Siberian Husky


Il Siberian Husky è un cane di taglia media di lontana origine siberiana. È una razza da lavoro, anche se è diventato fra i più apprezzati cani da compagnia.

Siberian Husky

Allegro e giocherellone, dignitoso e orgoglioso, è a volte gioviale, ma soprattutto molto socievole con tutti, cani e persone; può essere un ottimo compagno di giochi per i bambini. Benché sia un po' testardo, come tutti i cani nordici, può essere educato, purché in tenera età. Nonostante il carattere amichevole, è molto indipendente, non semplice da allevare e ha un forte istinto predatorio nei confronti di piccoli animali domestici e non.

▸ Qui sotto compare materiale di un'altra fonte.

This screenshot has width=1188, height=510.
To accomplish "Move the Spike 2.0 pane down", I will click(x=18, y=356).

Per la sua conformazione caratteriale, il Siberian Husky tende a trovarsi una sua allocazione all'interno della famiglia che lo sta adottando, poiché la ritiene come fosse un branco. Per tale motivo, l'animale si sottometterà solo a colui che riterrà essere il suo capo branco, mentre con gli altri componenti sarà meno "rispettoso". Per questi motivi bisogna educarlo in maniera ferma, ma estremamente gratificante, perché è molto intelligente e sensibile: questa sua caratteristica ha facilitato nelle persone l'idea che si tratti di un animale testardo e indipendente. La sua intelligenza, la sua mansuetudine e il suo desiderio di affetto, fanno di lui un compagno gradevole e un lavoratore pieno di buona volontà.

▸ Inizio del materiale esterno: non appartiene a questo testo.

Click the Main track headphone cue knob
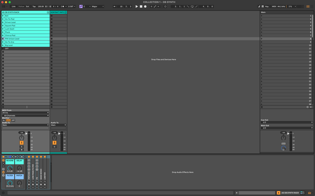 pyautogui.click(x=283, y=148)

Pur essendo un cane da tiro, quindi robusto e muscoloso, possiede una struttura elegante, leggera e ben proporzionata. Ha un cranio leggermente arrotondato che, insieme al muso che si restringe verso il tartufo, contribuisce a far risaltare il suo aspetto lupino. Gli occhi a mandorla, leggermente obliqui, possono essere marroni, ambra, azzurri o eterocromi (un occhio di un colore e uno di un altro o due colori nello stesso occhio) e l'idea secondo cui tutti gli husky dovrebbero avere occhi azzurri è infatti dettata solo da una moda. Le orecchie, portate erette e vicine tra loro, sono piccole per disperdere meno calore e ben fornite di pelo, per sopportare meglio le temperature polari a cui, spesso, sono esposti.

Gli arti sono muscolosi e bene in appiombo. La coda, detta coda di volpe, è portata a scimitarra: non deve assolutamente essere arrotolata sul dorso o sul fianco. Il pelo è doppio e di lunghezza media, mai così lungo da nascondere il profilo del cane. Nonostante il folto pelo, gli husky non soffrono il caldo né più né meno delle altre razze a pelo corto, perché il loro manto non solo li protegge dal freddo, ma funge da isolante contro il caldo.

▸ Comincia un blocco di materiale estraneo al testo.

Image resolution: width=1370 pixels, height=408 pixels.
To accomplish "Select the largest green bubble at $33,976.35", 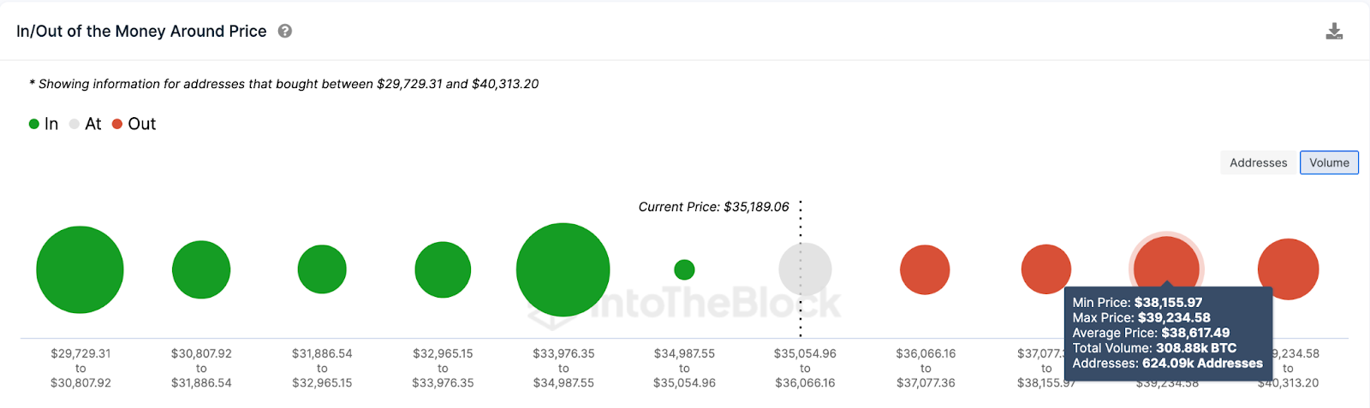I will tap(563, 269).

Per quanto concerne il pelo, in verità, il Siberian Husky ne è dotato di un doppio strato, di cui uno folto alla base, come una vera e propria pelliccia, e l'altro un po' più lungo e meno serrato: questa caratteristica gli consente di avere una "straordinaria" protezione termica che gli evita il formarsi del ghiaccio sul pelo, che altrimenti porterebbe l'animale a una morte certa, vista la rigidità climatica degli ambienti nordici in cui spesso è chiamato a operare. Per il suo impiego nei territori artici il pelo del Siberian non potrà quindi mai essere lungo, poiché permetterebbe al gelo di solidificarsi addosso all'animale e lo farebbe morire di ipotermia.

Per quanto concerne lo standard della razza, il muso del siberian Husky deve avere un rapporto uno a uno e deve essere tozzo, mai a punta, cosiddetto a lupoide. Inoltre, contrariamente a quanto affermato da pochi giudici di gara, che ne contestano la presenza, il Siberian Husky può presentare delle striature rosa sul tartufo nero, senza precluderne assolutamente il suo standard di razza, cosiddetto tartufo da neve. Per il suo carattere docile e socievole, esso non potrà mai essere impiegato come cane da guardia, ma è un cane molto intelligente. Per la sua natura, che lo vede impiegato per il traino delle slitte, in percorsi di piccola e media lunghezza, in territori climaticamente ostili, l'animale ha il bisogno continuo di "esplorare" il territorio che lo circonda, che gli consente di fare rientro al suo accampamento.